Palliative Care Matters


In 2016, I had the privilege of being part of a team of consultants from Buksa working with Covenant Health on a national public engagement on palliative care. I’ve worked on policy and engagement projects for over thirty years. Palliative Care Matters stands out for how it remained focused on the views of Canadians, kept lay people involved and was academically rigorous.

The following is from a presentation on Palliative Care Matters I made at the Rundle Summit in February 2017.

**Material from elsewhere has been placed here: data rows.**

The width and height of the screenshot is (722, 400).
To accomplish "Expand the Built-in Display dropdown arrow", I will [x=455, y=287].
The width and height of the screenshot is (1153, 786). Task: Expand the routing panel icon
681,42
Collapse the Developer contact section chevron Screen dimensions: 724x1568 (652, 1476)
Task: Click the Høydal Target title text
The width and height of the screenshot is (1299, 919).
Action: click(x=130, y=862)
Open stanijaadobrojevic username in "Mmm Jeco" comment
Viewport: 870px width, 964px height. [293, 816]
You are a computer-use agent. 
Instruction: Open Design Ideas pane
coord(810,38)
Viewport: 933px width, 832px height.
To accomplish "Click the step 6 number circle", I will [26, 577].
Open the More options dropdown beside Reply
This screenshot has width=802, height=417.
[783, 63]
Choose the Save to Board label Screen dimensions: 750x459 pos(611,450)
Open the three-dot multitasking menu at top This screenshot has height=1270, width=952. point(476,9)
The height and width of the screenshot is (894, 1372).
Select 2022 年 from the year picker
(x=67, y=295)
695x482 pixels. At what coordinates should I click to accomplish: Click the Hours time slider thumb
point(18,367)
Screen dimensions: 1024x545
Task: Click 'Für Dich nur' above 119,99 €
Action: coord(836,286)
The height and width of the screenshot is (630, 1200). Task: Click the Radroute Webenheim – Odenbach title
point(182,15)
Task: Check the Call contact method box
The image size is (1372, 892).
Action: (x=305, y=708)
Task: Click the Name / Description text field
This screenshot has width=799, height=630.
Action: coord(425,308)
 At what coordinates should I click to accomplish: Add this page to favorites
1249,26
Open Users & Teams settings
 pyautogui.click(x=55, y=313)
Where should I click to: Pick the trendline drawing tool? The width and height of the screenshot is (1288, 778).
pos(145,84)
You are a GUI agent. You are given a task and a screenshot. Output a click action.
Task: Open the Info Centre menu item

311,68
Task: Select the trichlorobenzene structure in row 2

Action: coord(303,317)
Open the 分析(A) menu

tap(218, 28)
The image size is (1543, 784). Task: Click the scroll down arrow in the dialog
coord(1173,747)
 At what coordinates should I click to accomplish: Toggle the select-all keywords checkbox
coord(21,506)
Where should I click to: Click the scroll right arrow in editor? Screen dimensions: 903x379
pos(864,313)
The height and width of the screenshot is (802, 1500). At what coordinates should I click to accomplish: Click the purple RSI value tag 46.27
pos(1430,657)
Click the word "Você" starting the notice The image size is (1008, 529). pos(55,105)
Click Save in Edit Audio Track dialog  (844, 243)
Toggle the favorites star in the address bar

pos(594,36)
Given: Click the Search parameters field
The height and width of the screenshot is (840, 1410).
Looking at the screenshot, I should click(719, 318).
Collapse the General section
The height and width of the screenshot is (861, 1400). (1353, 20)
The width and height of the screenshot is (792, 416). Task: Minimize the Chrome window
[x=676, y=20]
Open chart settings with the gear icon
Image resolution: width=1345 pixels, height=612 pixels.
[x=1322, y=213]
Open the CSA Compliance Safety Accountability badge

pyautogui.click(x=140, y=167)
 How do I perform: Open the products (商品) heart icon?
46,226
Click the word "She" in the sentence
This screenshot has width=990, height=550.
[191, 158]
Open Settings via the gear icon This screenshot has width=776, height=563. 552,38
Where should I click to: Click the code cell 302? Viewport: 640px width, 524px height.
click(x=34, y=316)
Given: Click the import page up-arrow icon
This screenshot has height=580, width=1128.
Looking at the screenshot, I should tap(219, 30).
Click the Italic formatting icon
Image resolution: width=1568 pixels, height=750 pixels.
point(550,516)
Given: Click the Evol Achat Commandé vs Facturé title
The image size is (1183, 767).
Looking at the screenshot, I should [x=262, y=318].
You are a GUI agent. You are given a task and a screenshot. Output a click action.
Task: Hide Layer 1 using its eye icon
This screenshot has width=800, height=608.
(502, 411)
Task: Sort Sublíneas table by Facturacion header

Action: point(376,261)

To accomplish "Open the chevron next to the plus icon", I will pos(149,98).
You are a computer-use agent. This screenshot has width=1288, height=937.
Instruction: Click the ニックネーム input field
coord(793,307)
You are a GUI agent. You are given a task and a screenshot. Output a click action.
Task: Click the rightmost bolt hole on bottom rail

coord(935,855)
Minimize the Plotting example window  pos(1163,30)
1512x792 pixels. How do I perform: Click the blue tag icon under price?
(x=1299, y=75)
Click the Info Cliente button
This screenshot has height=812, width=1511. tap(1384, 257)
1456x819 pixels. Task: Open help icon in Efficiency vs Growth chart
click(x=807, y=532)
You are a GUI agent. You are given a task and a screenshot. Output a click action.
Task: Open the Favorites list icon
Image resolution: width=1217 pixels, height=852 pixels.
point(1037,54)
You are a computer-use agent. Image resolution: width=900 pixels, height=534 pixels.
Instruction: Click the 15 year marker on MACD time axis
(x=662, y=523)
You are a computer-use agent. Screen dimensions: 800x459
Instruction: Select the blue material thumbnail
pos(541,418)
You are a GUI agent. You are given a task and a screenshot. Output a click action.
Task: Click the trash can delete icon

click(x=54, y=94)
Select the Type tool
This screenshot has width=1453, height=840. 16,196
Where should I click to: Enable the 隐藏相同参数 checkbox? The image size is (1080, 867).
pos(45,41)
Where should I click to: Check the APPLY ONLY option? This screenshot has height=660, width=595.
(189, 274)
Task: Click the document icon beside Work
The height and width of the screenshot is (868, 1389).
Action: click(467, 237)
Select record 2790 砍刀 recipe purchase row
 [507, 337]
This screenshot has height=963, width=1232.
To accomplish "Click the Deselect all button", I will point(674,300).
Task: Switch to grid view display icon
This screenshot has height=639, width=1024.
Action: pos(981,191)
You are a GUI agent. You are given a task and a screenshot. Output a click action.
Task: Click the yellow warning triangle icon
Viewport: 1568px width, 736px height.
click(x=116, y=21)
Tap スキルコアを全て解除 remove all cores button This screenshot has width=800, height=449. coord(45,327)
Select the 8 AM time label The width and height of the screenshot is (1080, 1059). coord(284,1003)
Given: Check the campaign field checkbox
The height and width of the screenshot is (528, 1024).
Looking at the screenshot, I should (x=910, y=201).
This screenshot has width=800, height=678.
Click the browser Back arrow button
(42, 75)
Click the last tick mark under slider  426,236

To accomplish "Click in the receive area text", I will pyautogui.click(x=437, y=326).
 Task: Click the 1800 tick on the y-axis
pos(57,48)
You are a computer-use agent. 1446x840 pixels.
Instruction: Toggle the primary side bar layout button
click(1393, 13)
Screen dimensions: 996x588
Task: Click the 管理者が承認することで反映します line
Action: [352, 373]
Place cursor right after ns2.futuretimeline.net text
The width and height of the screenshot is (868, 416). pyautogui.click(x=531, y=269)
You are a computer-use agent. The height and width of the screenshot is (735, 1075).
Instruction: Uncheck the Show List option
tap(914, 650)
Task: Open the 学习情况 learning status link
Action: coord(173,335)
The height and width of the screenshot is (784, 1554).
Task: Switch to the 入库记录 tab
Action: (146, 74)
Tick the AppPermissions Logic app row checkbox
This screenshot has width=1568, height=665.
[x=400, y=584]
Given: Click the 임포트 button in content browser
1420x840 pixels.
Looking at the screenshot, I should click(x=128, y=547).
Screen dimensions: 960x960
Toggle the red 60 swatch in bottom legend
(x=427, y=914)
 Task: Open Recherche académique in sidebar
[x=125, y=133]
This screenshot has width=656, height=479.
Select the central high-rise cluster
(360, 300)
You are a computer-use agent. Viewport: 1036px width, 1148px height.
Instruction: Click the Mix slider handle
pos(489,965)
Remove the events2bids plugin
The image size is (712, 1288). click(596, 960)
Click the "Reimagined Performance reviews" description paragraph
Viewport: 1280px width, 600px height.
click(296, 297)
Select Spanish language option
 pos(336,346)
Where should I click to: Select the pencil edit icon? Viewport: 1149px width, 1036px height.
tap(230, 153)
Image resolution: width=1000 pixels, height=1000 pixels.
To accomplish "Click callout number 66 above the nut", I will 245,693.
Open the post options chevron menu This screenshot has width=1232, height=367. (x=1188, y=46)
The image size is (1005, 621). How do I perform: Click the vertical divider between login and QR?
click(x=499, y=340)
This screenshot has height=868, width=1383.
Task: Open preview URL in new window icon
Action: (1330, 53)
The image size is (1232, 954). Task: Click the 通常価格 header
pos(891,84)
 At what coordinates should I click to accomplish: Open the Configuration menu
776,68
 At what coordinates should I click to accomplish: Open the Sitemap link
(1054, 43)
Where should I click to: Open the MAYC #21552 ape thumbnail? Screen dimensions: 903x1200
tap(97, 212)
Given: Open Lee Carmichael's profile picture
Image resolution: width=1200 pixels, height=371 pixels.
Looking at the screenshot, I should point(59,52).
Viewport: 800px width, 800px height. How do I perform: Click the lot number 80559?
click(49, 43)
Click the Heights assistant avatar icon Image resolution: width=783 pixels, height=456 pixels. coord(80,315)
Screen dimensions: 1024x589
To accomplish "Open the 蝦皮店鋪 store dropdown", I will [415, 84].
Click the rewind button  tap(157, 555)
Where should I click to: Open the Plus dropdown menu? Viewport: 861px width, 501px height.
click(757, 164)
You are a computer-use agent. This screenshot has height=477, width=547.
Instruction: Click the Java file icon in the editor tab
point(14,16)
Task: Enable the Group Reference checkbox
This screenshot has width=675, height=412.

Like many persistent social problems, there have been calls for change to palliative care in Canada for decades. Reports have been written and conferences held. However, access and quality are still problems.

In 2016, Covenant Health saw an opportunity to advocate for change: Public interest was high as a result of attention paid to medical assistance in dying as a public policy issue and the discussion Canadians were having around end of life.

Covenant looked at what hadn’t occurred. First, the voice of Canadians hadn’t been the focus. Many of the reports were written from the perspective of a particular provider or disease state, like cancer.

So Palliative Care Matters began by asking Canadians what they wanted to see happen. Who they wanted to care for them. What care they want, where it should be provided. The questions were distilled from the 19 previous reports done in Canada and their 192 recommendations using a nominal group technique.

Ipsos Research was engaged to conduct focus groups and an online survey of 1,540 Canadians. Canadians felt strongly the palliative care should be available, that it should be a national program and they want the Government of Canada to take a leadership role.

In the next phase, a consensus development conference was held in Ottawa November 7-9, 2016. This model of conference provides a way to bring together citizens, decision-makers and experts to address issues of public importance. At the conference, a Lay Panel of 12 Canadians examined the survey results, listened to evidence brought forward by eight experts in palliative care and then made a series of recommendations on changes needed in the Canadian system.

Their recommendations included making palliative care an insured service under the Canada Health Act; that funding should be provided for building capacity, setting standards and research; training for every physician on palliative care; a national strategy developed; and a public awareness campaign.

The initiative generated national discussion. The consensus statement and its recommendations will be at the heart of a road map for Canada released in the spring of 2017. The Conference Board of Canada is preparing a report outlining potential policy options and implementation plans to guide governments, health care organizations, professionals and other stakeholders.

The information and perspectives  are my own.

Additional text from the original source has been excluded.